Each user account has a quota of 50GB in the home directory. If you are in need of more space, please use your group space.

Group Space

Each research group has a quota of 10TB in /central/groups/<groupname>. Additional space up to 30TB is available at no charge, while anything above 30TB will be charged at standard storage rates, please have your PI send an email to help-hpc@caltech.edu for information. 

Scratch Space

There are two scratch directories available. A 500TB of standard, high speed disk mounted on /central/scratch and a 30TB high IO disk mounted on /central/scratchio.  Best practice dictates creating directory for yourself (e.g. /central/scratch/<username>) and working with files from inside of said directory. The /central/scratch partition has a default quota of 20T and 15M files. The /central/scratchio partition has a default quota of 2TB and 3M files. Dependent on the IO properties of your code and the size of your jobs, /central/scratch can be faster in aggregate bandwidth and /central/scratchio faster in file operations per-second. If these's any question on the performance differences between the scratch space options it might make sense to profile your code against both. 
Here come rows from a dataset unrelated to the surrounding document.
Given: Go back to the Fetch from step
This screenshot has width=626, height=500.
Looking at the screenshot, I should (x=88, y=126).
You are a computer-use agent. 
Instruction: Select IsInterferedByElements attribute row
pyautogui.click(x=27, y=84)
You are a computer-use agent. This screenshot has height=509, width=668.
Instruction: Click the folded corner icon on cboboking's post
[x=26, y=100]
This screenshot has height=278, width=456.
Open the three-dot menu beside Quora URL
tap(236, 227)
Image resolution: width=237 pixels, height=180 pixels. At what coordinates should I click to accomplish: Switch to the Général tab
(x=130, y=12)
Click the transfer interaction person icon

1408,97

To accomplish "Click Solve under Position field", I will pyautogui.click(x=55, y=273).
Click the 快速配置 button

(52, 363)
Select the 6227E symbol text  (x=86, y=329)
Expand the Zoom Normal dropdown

The quota can be extended to 50T for 30 days upon request. Please send an email to help-hpc@caltech.edu for information. 
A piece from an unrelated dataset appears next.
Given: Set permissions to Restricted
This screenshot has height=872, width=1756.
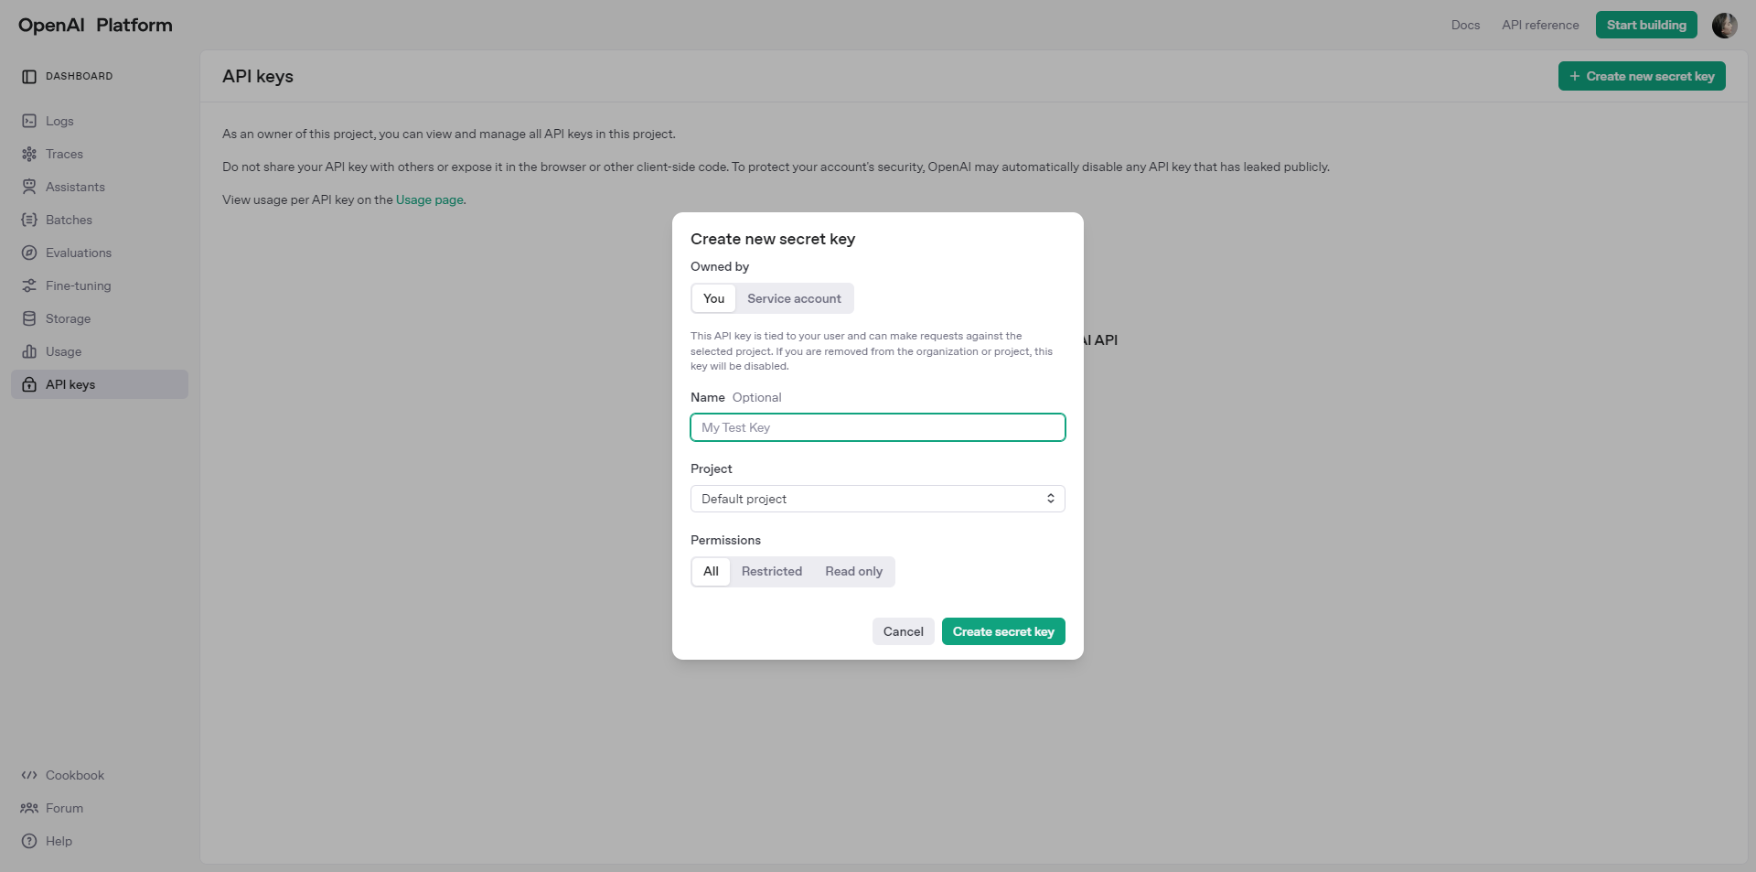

These disks are truly meant as scratch space. Any files not accessed in 14 days will be automatically purgedAny method of artificially changing the date/time stamps of a file is strictly prohibited and subject to Caltech's Honor Code.
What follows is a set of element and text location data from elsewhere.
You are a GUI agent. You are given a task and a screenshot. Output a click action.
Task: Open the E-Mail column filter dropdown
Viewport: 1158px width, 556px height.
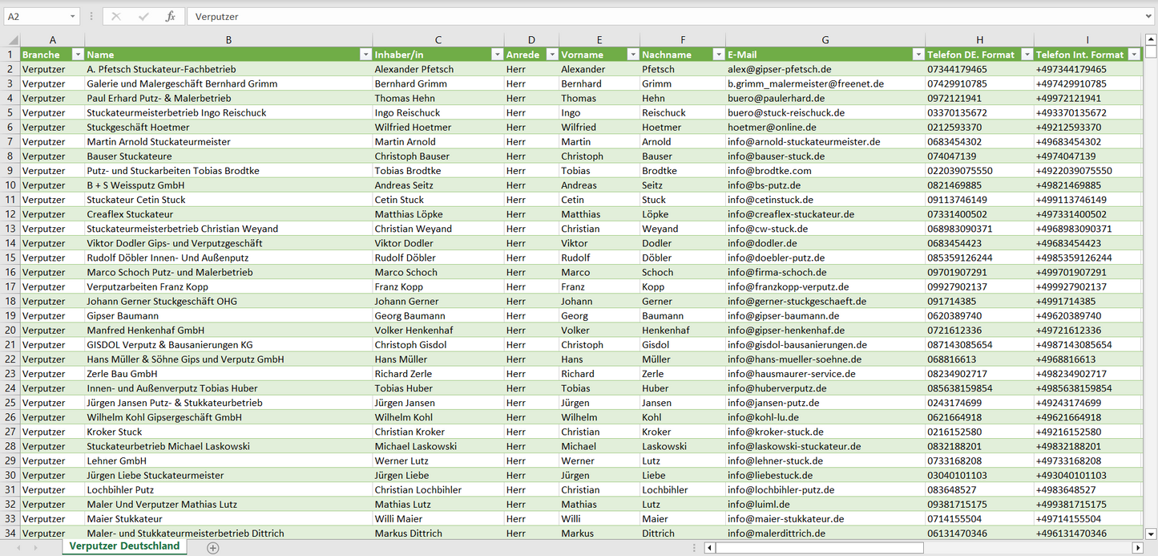[x=918, y=55]
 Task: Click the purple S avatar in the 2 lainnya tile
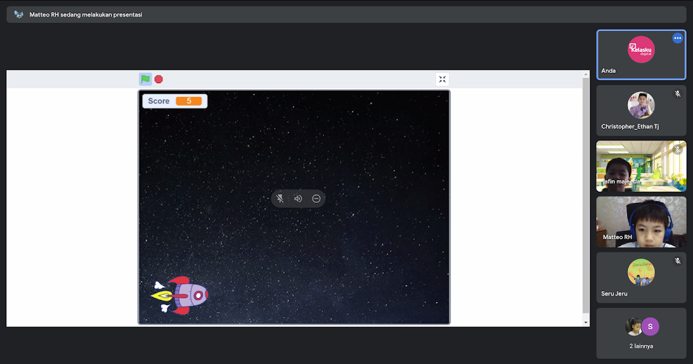tap(650, 326)
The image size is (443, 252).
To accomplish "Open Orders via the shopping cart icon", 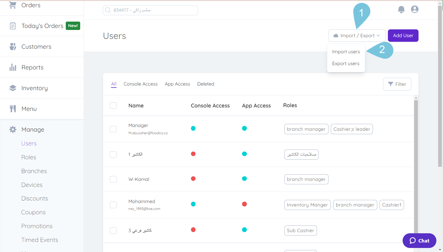I will tap(13, 5).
Checking Quotas for User and Group

To check see how much storage you are using you can use the mmlsquota

mmlsquota -u username  --block-size auto central:home

To check for your group storage

mmlsquota -j  groupname  --block-size auto central

To see how much space each group member is using in your group area, see ...

/central/groups/imss_admin/group_usage/XYZ_usage

... where XYZ is the name of your group.  The information is sorted by usage, highest at the top of the list and lowest at the bottom.  The usage file gets automatically updated once per day shortly after 4:00am.  Lines in the file which have a string of digits instead of a username, followed by a username in square brackets, are reporting usage by group members who are no longer at Caltech.  (The name in square brackets after a numeric string is the former user's access.caltech username.)

Snapshots

The GPFS based file system uses snapshot technology that will capture file changes in the following way:

  • Every 4 hours for 1 day
  • Every day for 1 week
  • Every week for 2 weeks
The snapshot directory is not listable, but can be found be changing directory to ".snapshots" .

Backup and Archive

There is no managed BCP/DR style back up nor archival system in place so on the central hpc cluster. Please be sure to migrate any critical data to systems or services outside of the cluster storage on a routine basis. For information on running backups using the Duplicity client see this page. (Duplicity supports saving backups to AWS, Google, Backblaze B2, ssh based hosts and others.)